A hundred days, a month, and 30 in 30
Meanwhile, the 100 days of summer had come to an end, and the Aotearoa Affair was reaching completion with "A View From Here". What followed was some island time under skies that also didn't unfold as expected (see: journey to Lanzarote).
And then, the new year. It started with 2 web initiatives: a Mindful Writing Month, and a 30 in 30 task. Like the 100 days, those project were web-based, open, and about shared creativity, in different group sizes and lengths, and with BluePrintReview contributors participating. Here's a brief overview:
100 Days of Summer: a time of shared daily creativity, organized via a facebook group. there is no official project page, but here's a half-way snapshot: 100days2012
Mindful Writing Month: an initiative that invited people all over the world to dedicate some time to daily mindful writing, organized by blog posts with comments + twitter + facebook. For an idea of it, visit: How to begin. small stone Day 1
30 in 30: a month of shared creative projects (photography, painting, poetry) - a blog based initiative connected through simple blog links, here's
a note and a collage: 30 in 30 - Patterns of January
The Dynamics of Daily Creation
One thing these projects have in common: they don't have "proper" starting pages with lists of works and lists of names. They are more about the doing itself, about the creativity brought by the group dynamic and vice versa. You could join the Mindful Writing Month with daily writing, and only sharing some single days.
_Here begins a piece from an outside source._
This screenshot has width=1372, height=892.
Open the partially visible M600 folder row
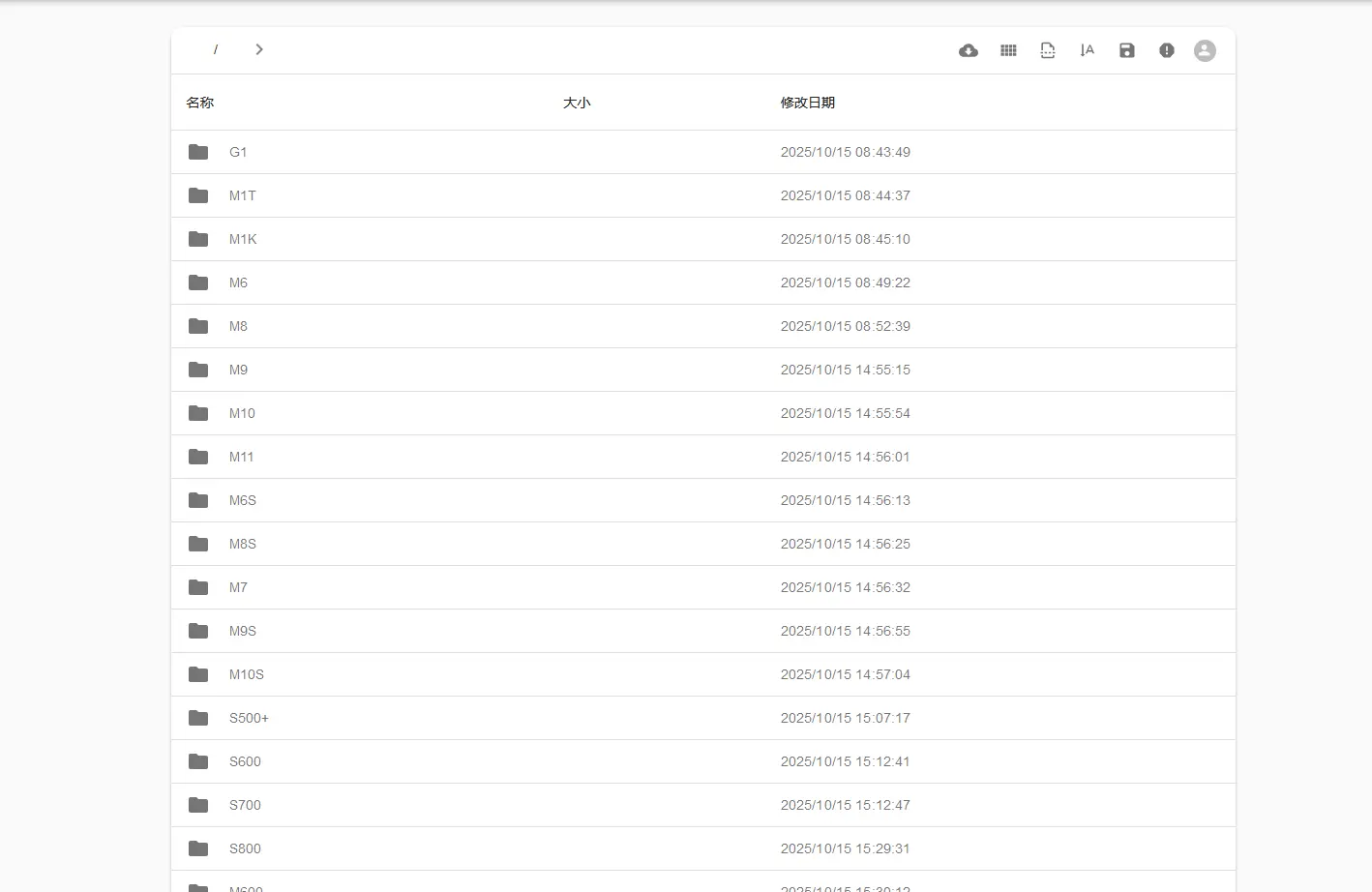246,885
And in 30 in 30, there was no exact time frame - some participants still are working on completing their 30 series.
In fact, the task of daily creation that brought the energy that kept things going often made it difficult to keep track of things: talk about flow, and dynamic facebook pages.
That's how this collage happened, which was created out of the spur of the moment, but to some degree, without having an idea of it, was probably one of the starting points of the new issue #30:
100 das of summer, day 29
"i wished there was a button to tell facebook to stop re-sorting group posts all the time. but all the scrolling had a creative side effect: that's how this collage came together."
Another wish that surfaced every now and again: the wish for a button to stop time, to pause from the daily creation, to have time to reflect, to see how the single works connect.
So that's the idea of this issue: to explore the nature of moments, of daily creation, of viewpoints in time.
And while starting to work on it, it became obvious that another starting point to this issue already was included in issue #29, with 2 entries that have a different format already, and could as well belong to this new issue:
diary of a northeast thai sky
on my way to buy a morning paper
Another surprise: the layout. I basically looked for a starting image for the issue, created a first collage with blank fields for entries-to-come - and then the idea surfaced to have a collage-based layout. And with it, two realizations: it doesn't really need an all-new-platform to create something new. And: things take their own time.
Looking very forward to the moments to come.